2015 08 31 friday night mongo war at kadira - giordanocardillo/kadira-server GitHub Wiki

title: Friday Night’s MongoDB War at Kadira category: other summery: We had a partial outage and a data loss. Here's the story and what we did to prevent it from happening again.

It was a scary Friday night and our data system had started to behave very strangely. After 8 hours of hard work, we brought the system back to its normal state but unfortunately we lost some of our data.

This whole situation was due to some wrong decisions we made earlier. So this is all on us and no one else is to blame. To avoid this kind of issue in the future, we have taken some precautions.

Let me tell you the whole story.

Kadira's data architecture

At Kadira, we use MongoDB to store metrics and other data we collect. We are using MongoDB 3.x with wiredTiger. We have more than 500 GB of data and it's growing.

To render charts very quickly in the Kadira UI, we pre-aggregate metrics. For this, we use aggregation pipelines and map reduce.

So what happened?

We had been using a MongoDB replica set without sharding the data. We had big SSDs with enough space, but our CPU capacity weren't enough.

So, we added a new instance to the existing replica set with a high CPU capacity.
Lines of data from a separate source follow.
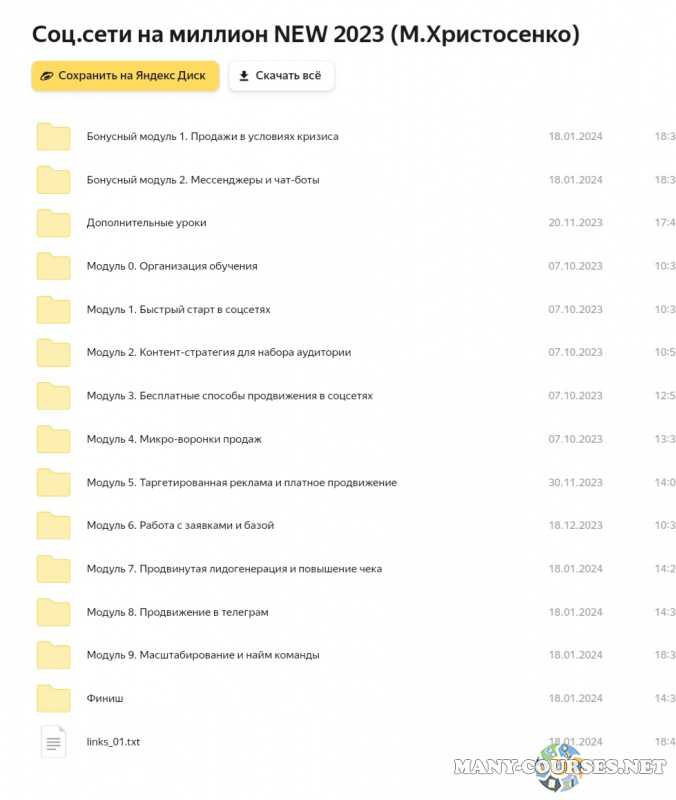Save to Яндекс Диск with the yellow button
The width and height of the screenshot is (676, 800).
(x=125, y=76)
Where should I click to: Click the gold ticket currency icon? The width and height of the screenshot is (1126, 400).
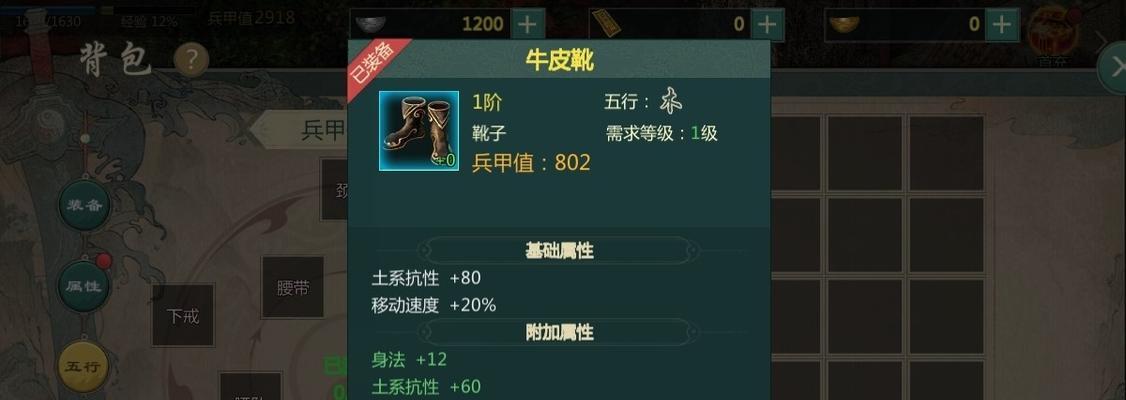tap(609, 25)
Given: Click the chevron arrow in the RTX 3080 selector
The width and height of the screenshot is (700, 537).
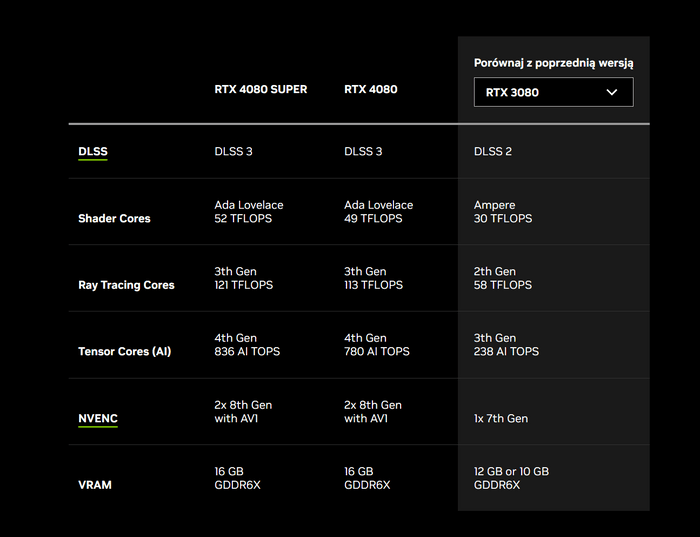Looking at the screenshot, I should point(612,92).
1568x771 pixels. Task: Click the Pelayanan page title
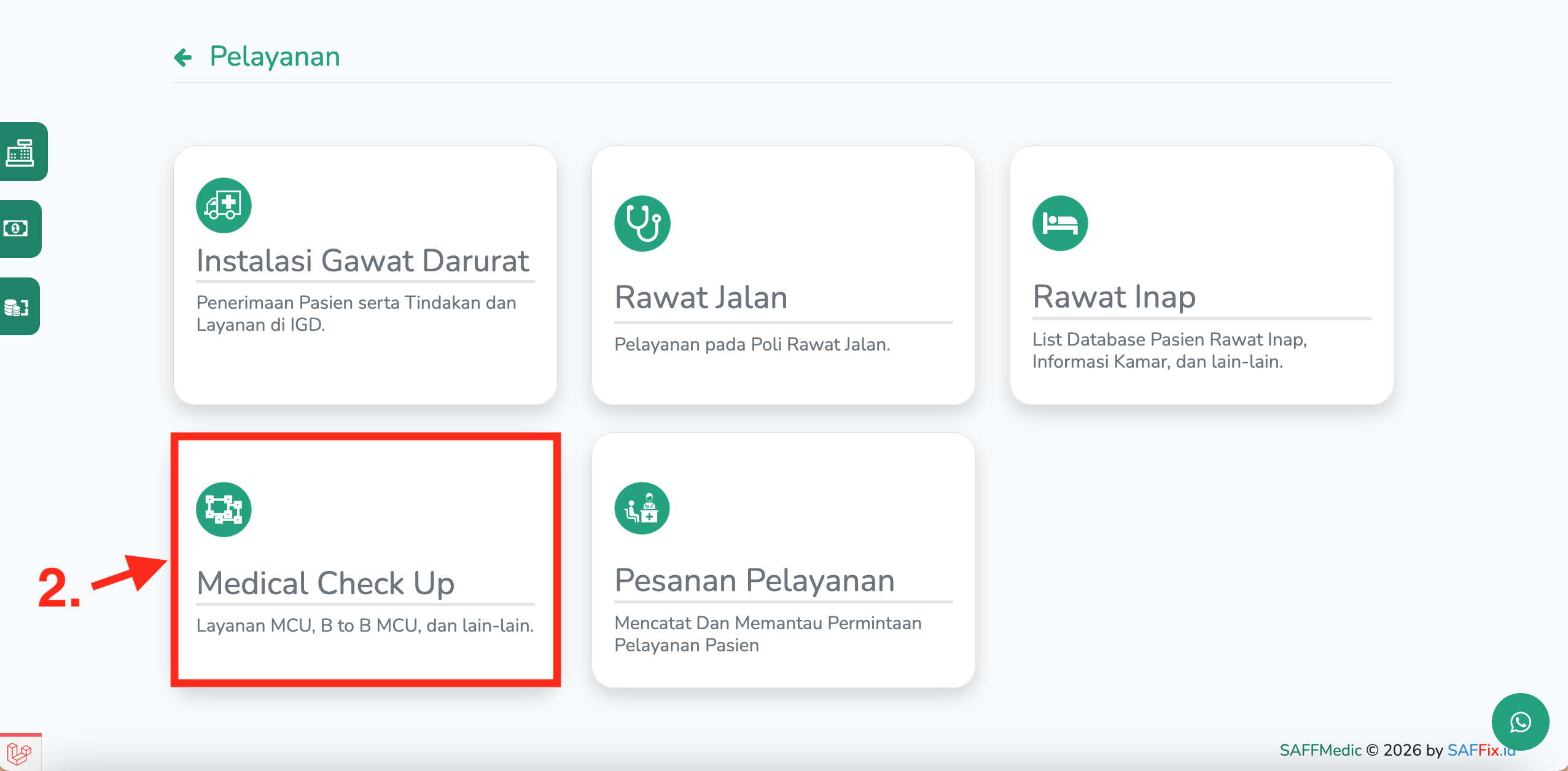tap(275, 56)
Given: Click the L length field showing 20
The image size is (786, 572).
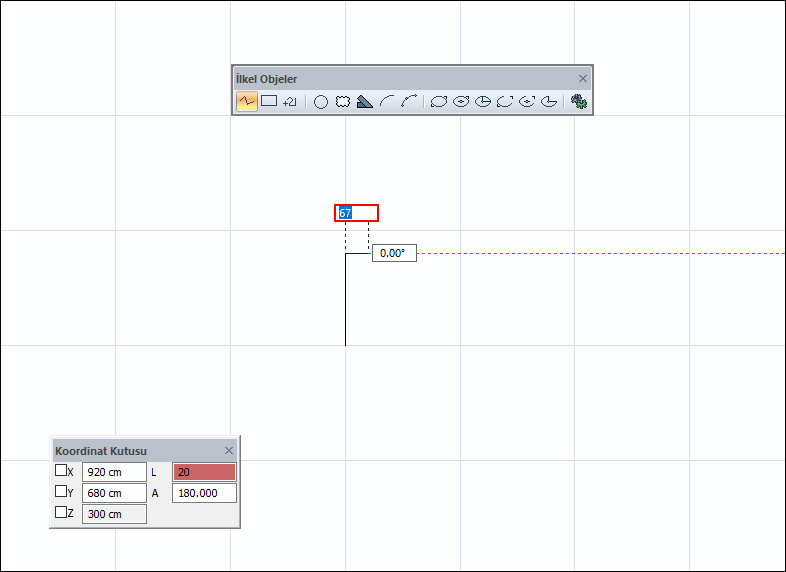Looking at the screenshot, I should (x=205, y=472).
That was the starting point of the madness.

Suddenly, the CPU usage of the master started to grow. I think that was due to sending data to the new replica. Things then became pretty bad and the master was going down and starting up again. This crashed the data in the master. That means, it went completely dark.
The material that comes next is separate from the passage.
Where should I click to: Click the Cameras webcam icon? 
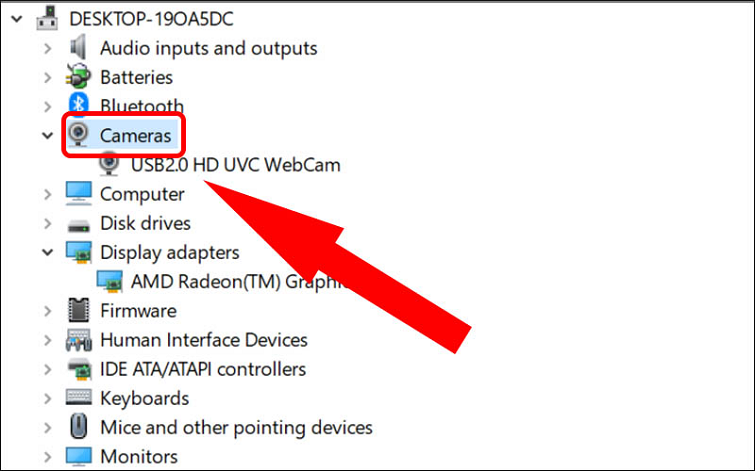coord(79,135)
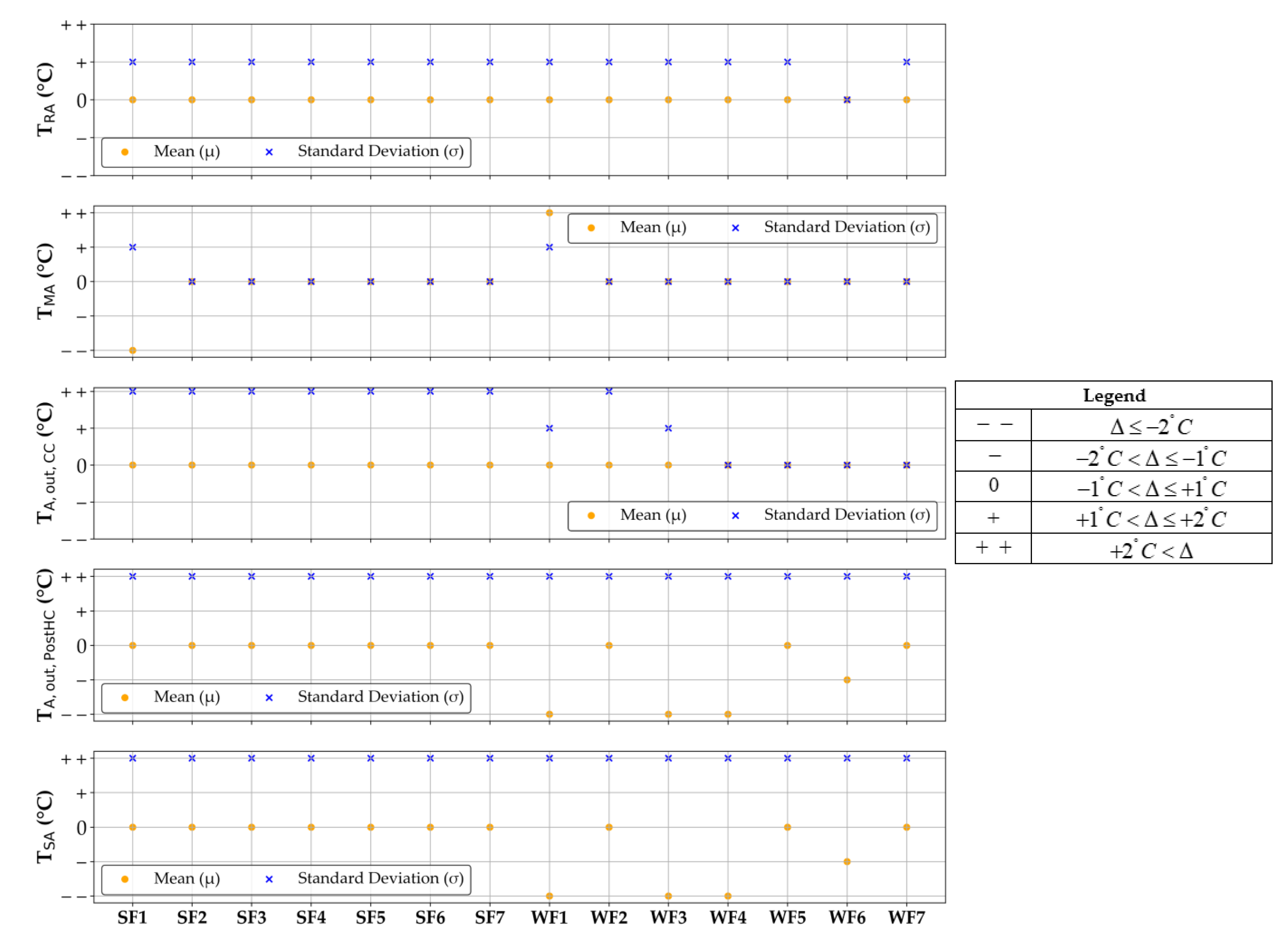Click the T_RA (°C) y-axis title

coord(46,100)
Then our cluster chose another master and the same thing happened again. But we were able to stop it before it destroyed all of the data.
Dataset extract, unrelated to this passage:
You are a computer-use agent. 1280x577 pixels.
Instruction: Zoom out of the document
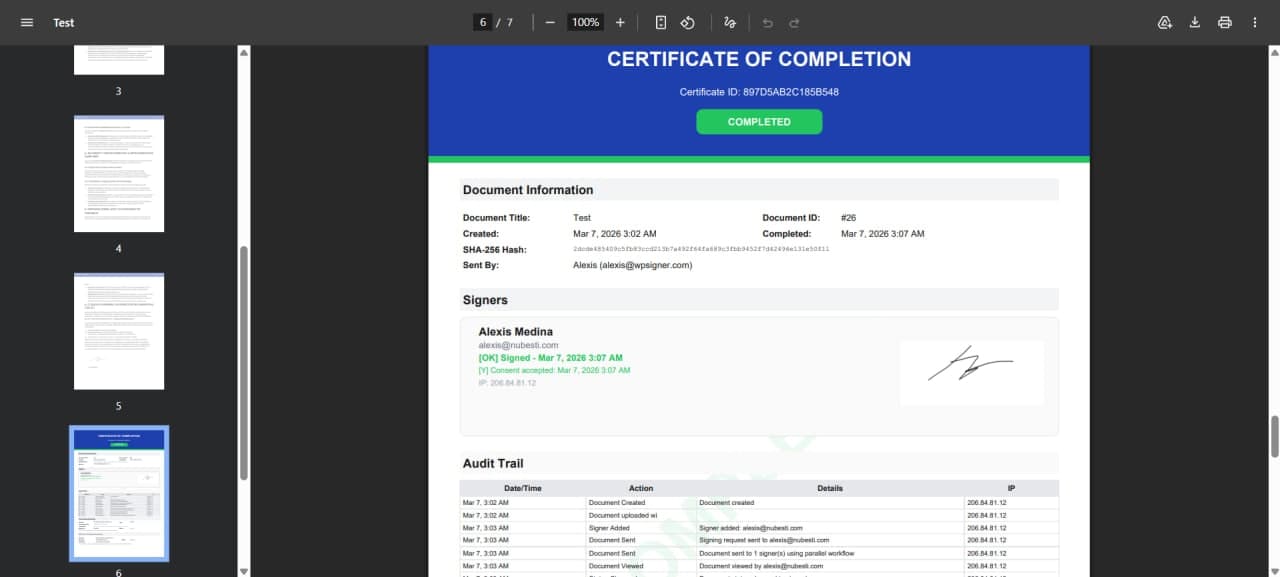[549, 21]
Our other instance in the replica is a delayed node (12 hours), which has older data. (We used that as a backup.)

So, in this situation our pre-aggregation tools went crazy and they removed all of our metrics related to the Meteor method. We turned everything off and started to build a new replica from what we had.

With all this drama, we lost a bunch of data and had a partial downtime. That was unfortunate and we are extremely sorry. I assure you that we have done our best to avoid something like this happening again.

So, what was the root cause?

Basically, this happened due to some bad decisions we made. Here they are:

Using a delayed node as the only backup solution
Not upgrading CPUs early enough
Not having a sharded system

What we did to prevent this happening again

New backup system

We really need to have a good backup system. Using something like mongodump is not going to work for a database like ours. We are starting to use MMS backup.

Sharding

Now we are working on a sharding system and it will go live by next week. For this, we are not using MongoDB's default sharding mechanism. That's because it requires more administration and it has some hiccups. Our team also does not have experience on managing a MongoDB shard.

But we know our data patterns and how our user base is growing. So, we decided to shard manually in the app layer.

Basically, we run a pool of replica sets. When a new app is created on Kadira, we select a replica set from the pool. That's the shard for the metric in that app. Then we save a reference to it in a different DB, which only has app-related data. We choose the replica by the amount of disc space used by the replica sets.

So after that, when reading and writing data for a particular app, it first checks the app info, gets the relevant replica set and uses it.

This is the simplest possible solution. It works great for us and we don't need to migrate anything. We can also add more capacity to our dataset by adding a new replica set. We don't need to do any re-balancing after we add a new replica set to the pool.

I'll do a blog post after we've deployed the new sharding system.